Eerste webcast van Raad van Ministers blijkt saai (en)

EUOBSERVER / BRUSSELS - Endless jargon translated by monotonous interpreters characterised most of Tuesday's first ever web-streamed EU ministers' meetings.

The meeting on Tuesday (11 July) was the the first to be broadcast live on the internet, after EU leaders last month decided to inject more transparency in the meetings of the EU council - the member states' decision-making body.

But few of those citizens taking a peek into minister's discussions probably sat out the full length of the one and a half hour finance ministers' gathering.

Web-viewers saw the finance ministers casually call each other by their forenames such as Eero, Par and Gerrit.

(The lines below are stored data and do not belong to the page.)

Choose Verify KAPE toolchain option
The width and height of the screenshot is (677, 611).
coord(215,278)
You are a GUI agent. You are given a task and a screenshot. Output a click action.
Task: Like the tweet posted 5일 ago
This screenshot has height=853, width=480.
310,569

But they are likely to have been made dizzy by the swirl of EU jargon dominating the meeting like "multilateral surveillance" or "second assessment reports" and "horizontal items."

Cameras were switched on only for the two least sensitive items on the ministers' agenda - a discussion on the economic and financial work programme of the fresh Finnish EU presidency, followed by a debate on the mandate of the European Investment Bank (EIB).

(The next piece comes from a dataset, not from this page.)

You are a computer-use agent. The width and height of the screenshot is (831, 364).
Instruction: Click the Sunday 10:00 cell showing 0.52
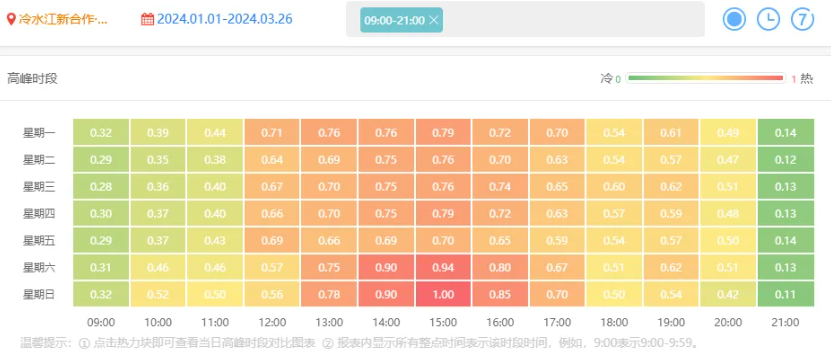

But just before ministers were to tackle the much more thorny topic of the EU's stability and growth pact - the rules underpinning the euro - Finnish finance minister Eero Heinaluoma announced "I now end the public session of this council."

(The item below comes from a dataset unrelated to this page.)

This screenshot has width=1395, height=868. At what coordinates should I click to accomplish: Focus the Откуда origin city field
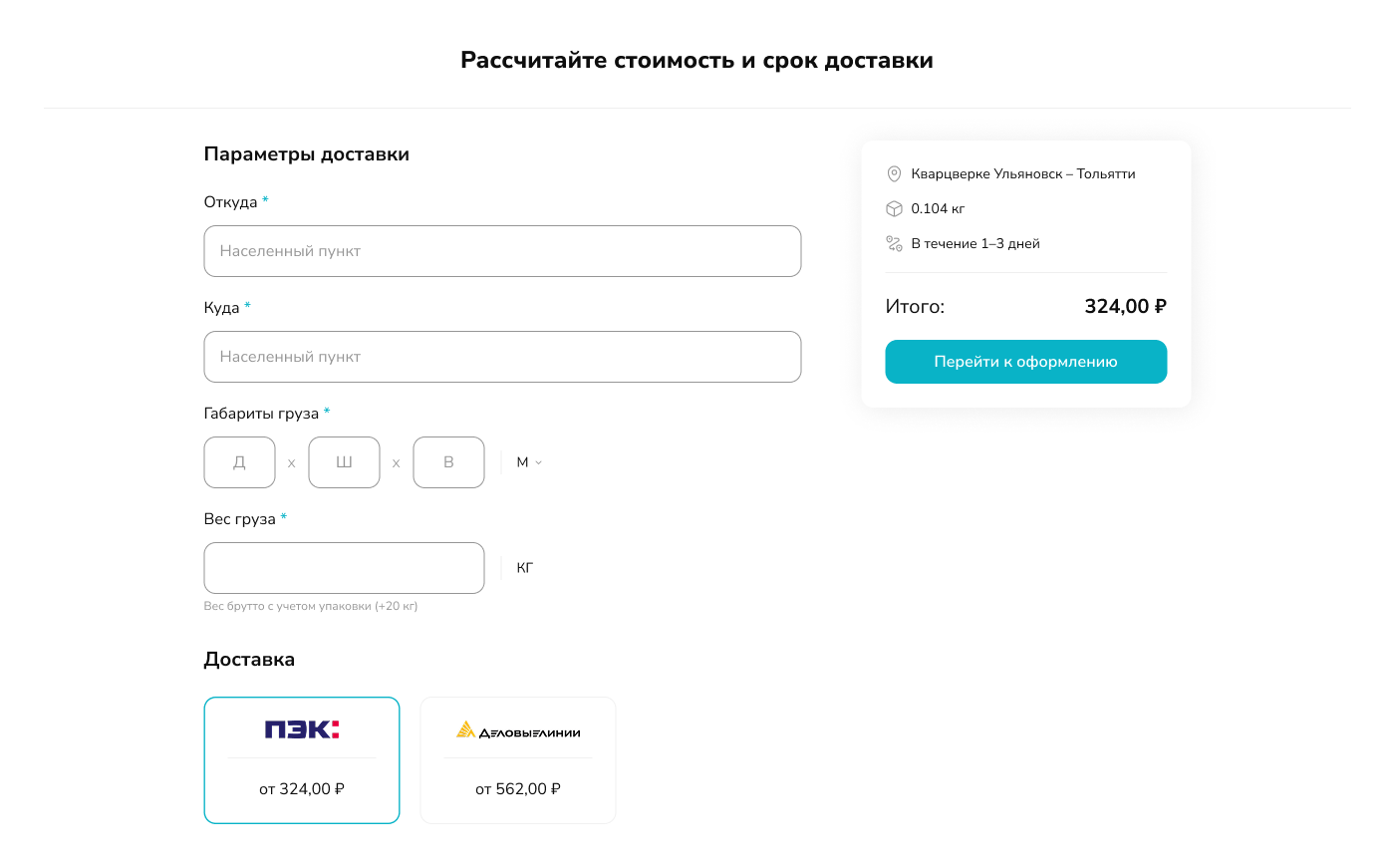click(x=502, y=251)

Dutch finance minister Gerrit Zalm told reporters after the meeting that the webcast topics were "not attractive enough" to get people interested.

He said that if the aim of the scheme was to make citizens interested in the EU, "a couple of nice topics" needed to be identified for future open sessions.

"Nobody will watch these kind of debates unless it gets really exciting," he said, while adding that the interesting discussions on the euro pact would stay behind closed doors.

But if Tuesday's transparency kick-off did not do much to bring Brussels closer to ordinary folk, it did give professional Brussels-watchers an inside glimpse of political controversy surrounding some policy dossiers.

Latvia and Lithuania made clear they dislike Finland's ambition to raise the EU minimum excise duty rates on alcohol, but Sweden backed the Finns with its finance minister Par Nuder saying "alcohol consumption is one of the most important public health concerns."

And Mr Zalm also did his best in making discussions more colourful, criticising the European Commission in a straightforward Dutch fashion on its plans for EIB funds.

He characterised Brussels' proposals to channel more EIB cash to countries outside Europe as "not sensible," disliking the "double digits or triple digits for Latin America."

Mr Zalm reassured reporters after the meeting that he had "not taken into account" that the meeting was filmed when he slammed Brussels over its EIB plans.

Meanwhile viewers could see a much different position from Spain. "I disagree with Gerrit," said Spanish minister Pedro Solbes arguing that the EIB loans to Latin America were to the benefit of EU companies.

EU leaders last month decided that as a rule, only meetings under the so-called "co-decision procedure" - where the European Parliament has a full say alongside member states - will be opened.

The council can in individual cases also decide to open meetings which are not under the co-decision procedure, with the Finnish presidency vowing to use its legal possibilities to boost transparency to the full.